Updated XL1 may prove more popular than fuel cell alternatives
The German automaker has plans to develop a larger version of its efficient XL1 plug-in hybrid. Volkswagen estimates that the new version of this vehicle would boast of a higher degree of fuel efficiency, achieving the equivalent of 260 miles-per-gallon. The vehicle is meant to be a counterpoint to the new wave of fuel cell vehicles that are expected to come into the global market in the next few years. Many of these vehicles can travel for more than 300 miles on a single tank of fuel, however, so beating them on the efficiency front may not be an option.
New vehicle could fall short on the performance front
Volkswagen’s new vehicle may not be able to compete with fuel cell vehicles on the performance front, either. The vehicle will be equipped with an 800 cc two-cylinder diesel engine and a large lithium-ion battery. Together, these power sources provide the vehicle with an estimated 67 horsepower, significantly lower than the performance standards of fuel cell vehicles. By comparison, Toyota’s forthcoming fuel cell vehicle boasts of some 134 horsepower.

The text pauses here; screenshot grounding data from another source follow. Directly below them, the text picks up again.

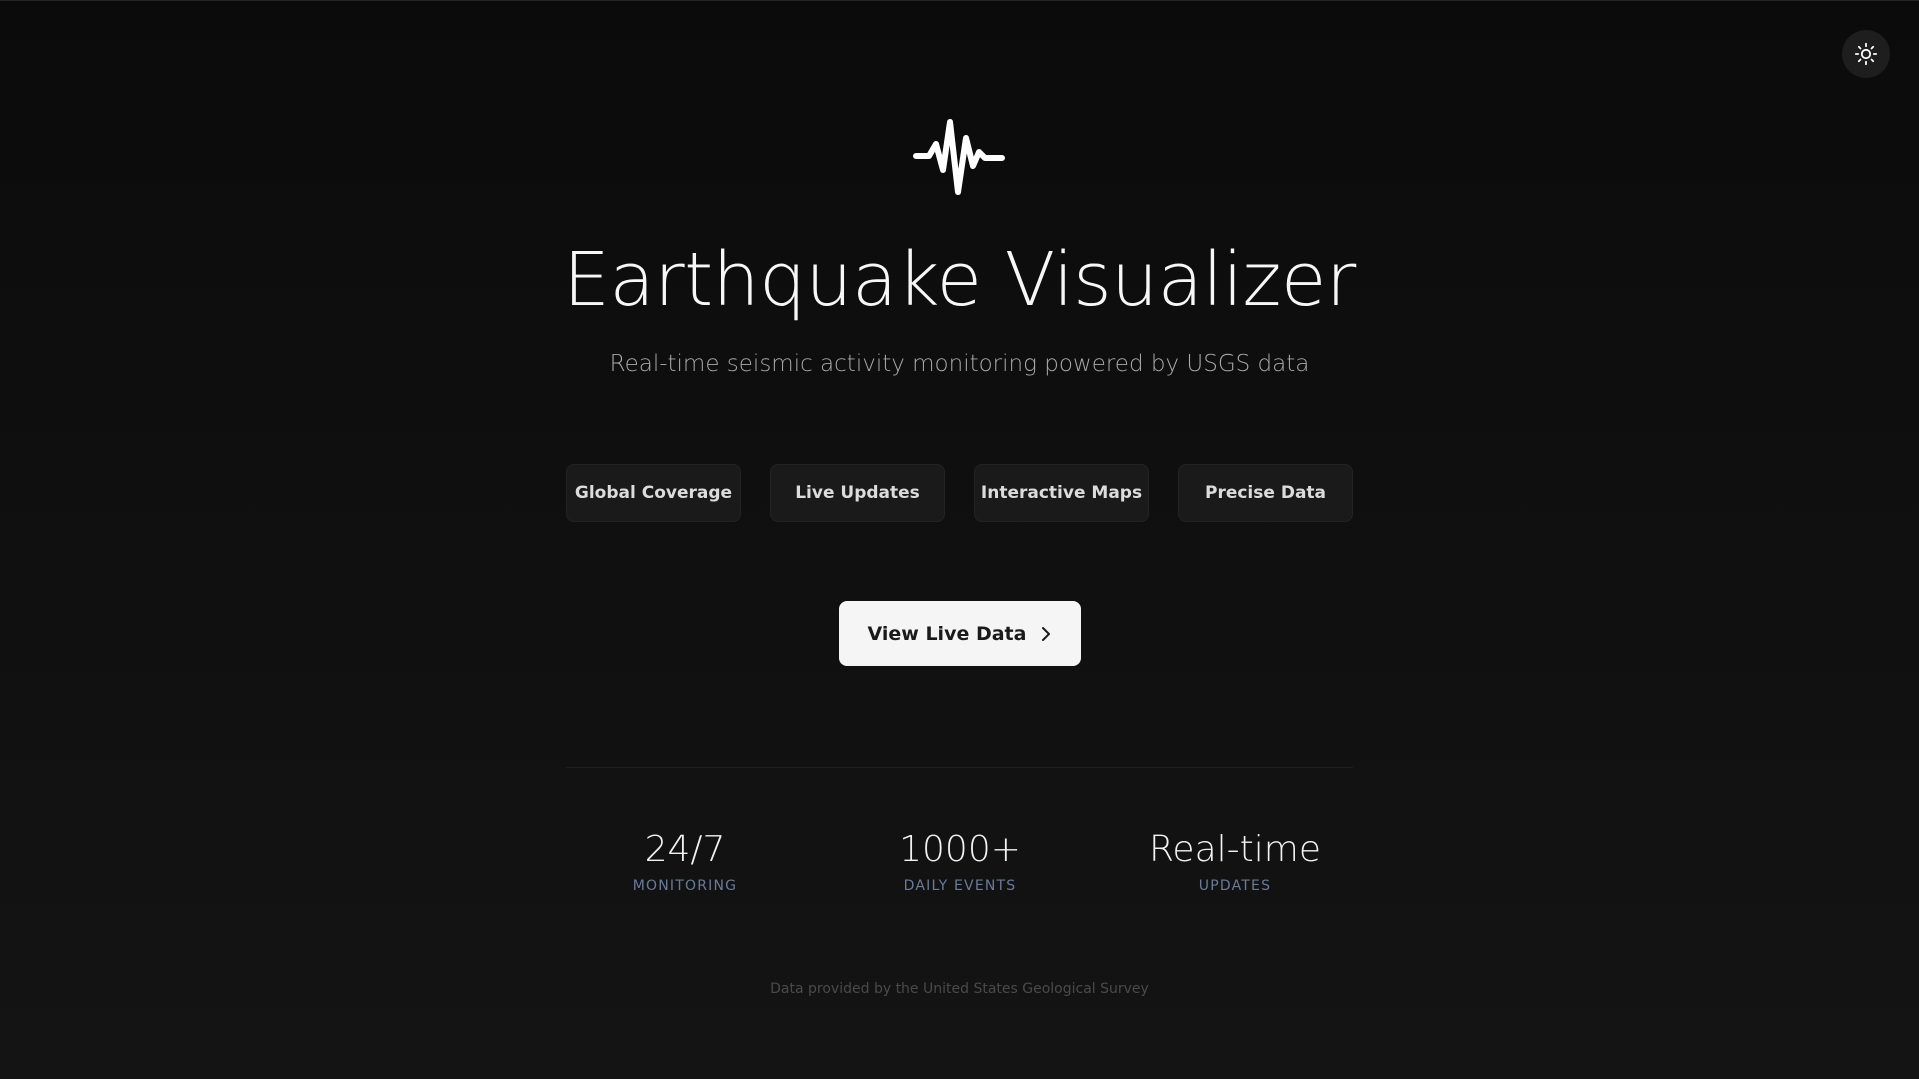 This screenshot has width=1919, height=1079. What do you see at coordinates (960, 0) in the screenshot?
I see `top-border` at bounding box center [960, 0].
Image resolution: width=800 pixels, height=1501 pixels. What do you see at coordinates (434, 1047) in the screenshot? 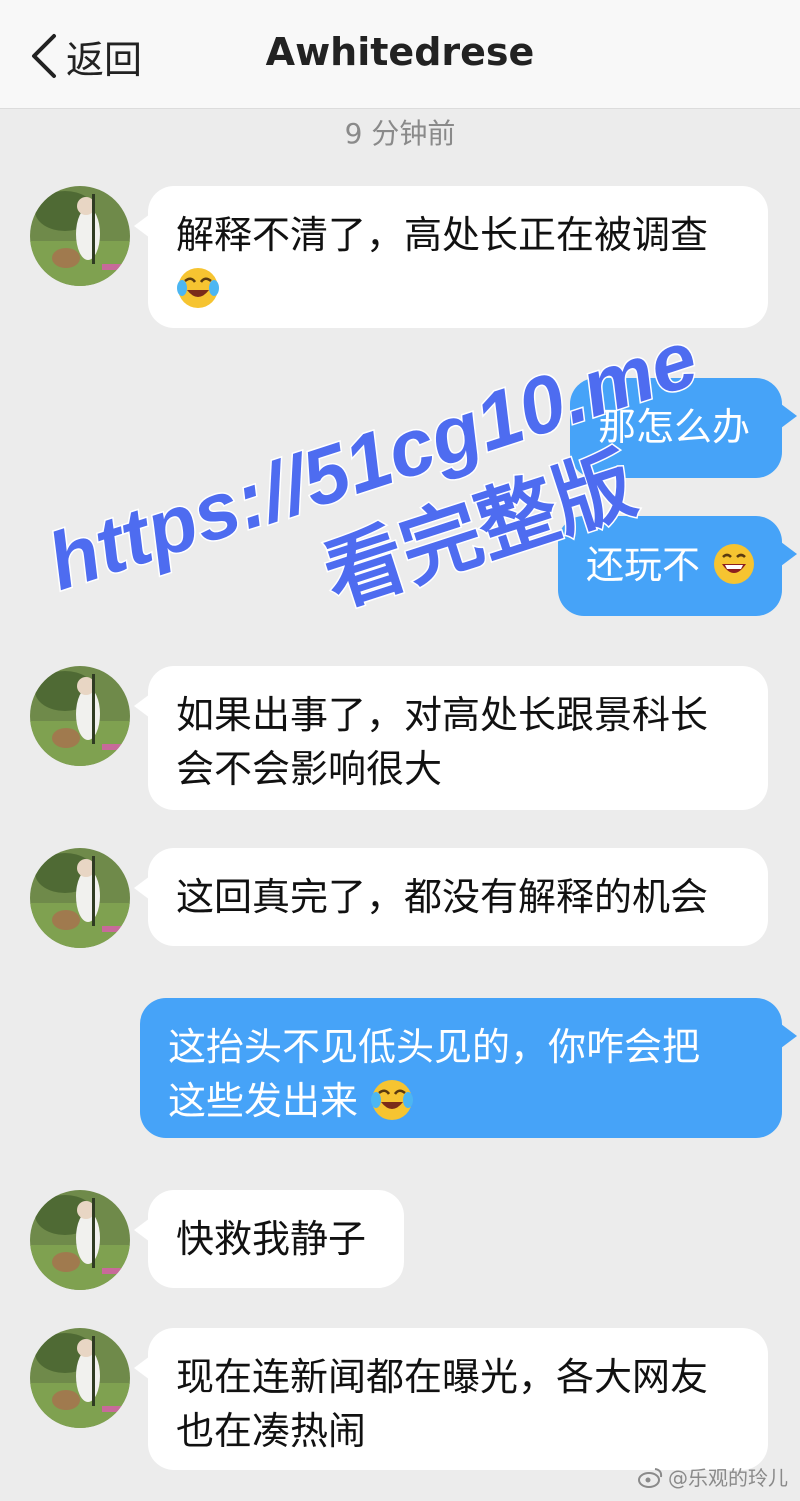
I see `message-text: 这抬头不见低头见的，你咋会把` at bounding box center [434, 1047].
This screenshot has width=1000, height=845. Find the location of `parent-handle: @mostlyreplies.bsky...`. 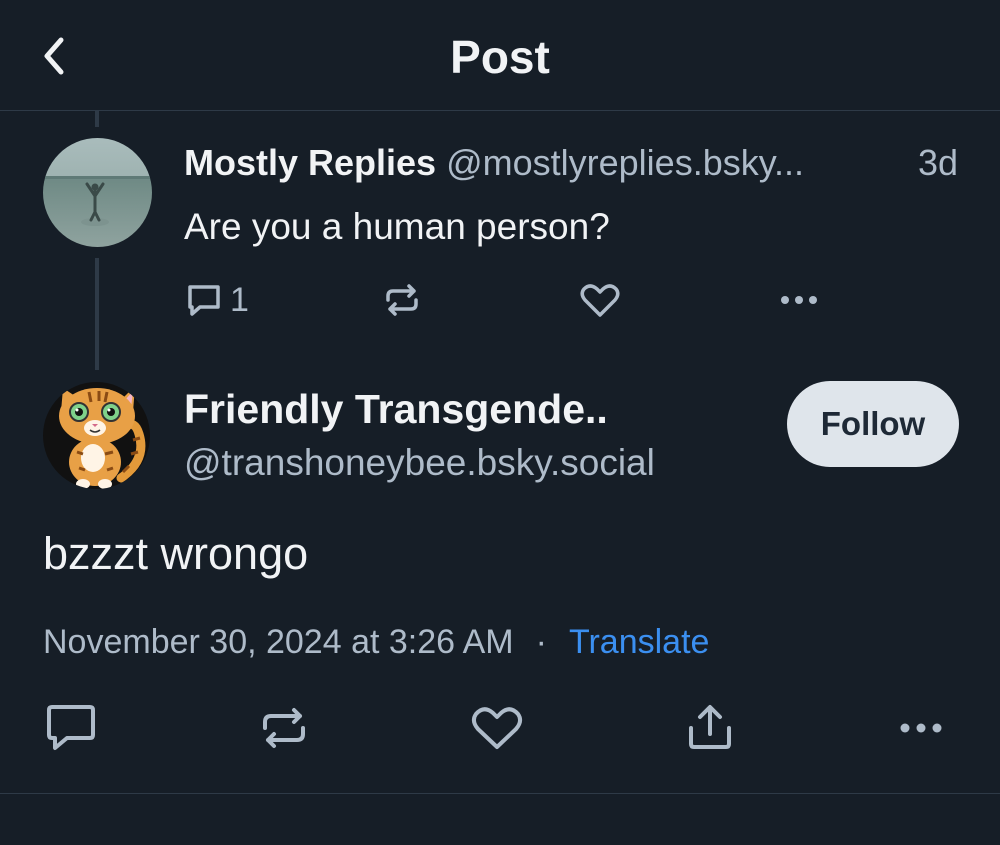

parent-handle: @mostlyreplies.bsky... is located at coordinates (625, 162).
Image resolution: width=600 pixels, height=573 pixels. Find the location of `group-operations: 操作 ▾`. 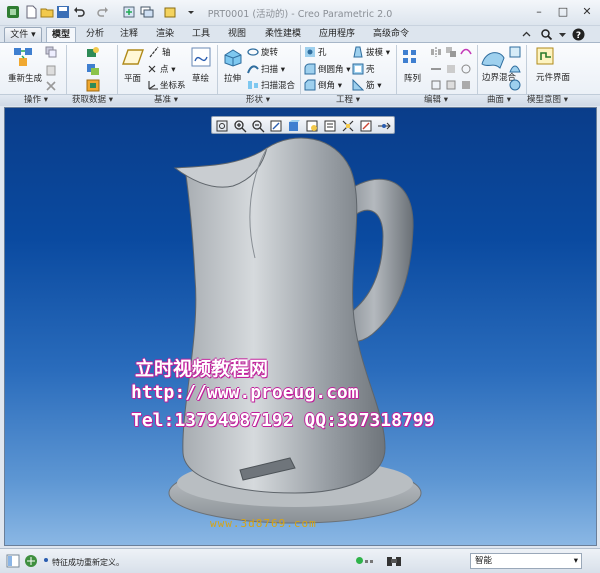

group-operations: 操作 ▾ is located at coordinates (36, 100).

Volkswagen could take advantage of the uncertain future of fuel cell vehicles
Performance is not everything, of course. Volkswagen has a long history of developing sturdy, reliable vehicles that have become quite popular among consumers throughout the world. The automaker may be able to take advantage of the popularity of conventional electric vehicles and hybrids, exploiting the uncertain future of fuel cell vehicles and whether or not such vehicles will find the support they need in the future.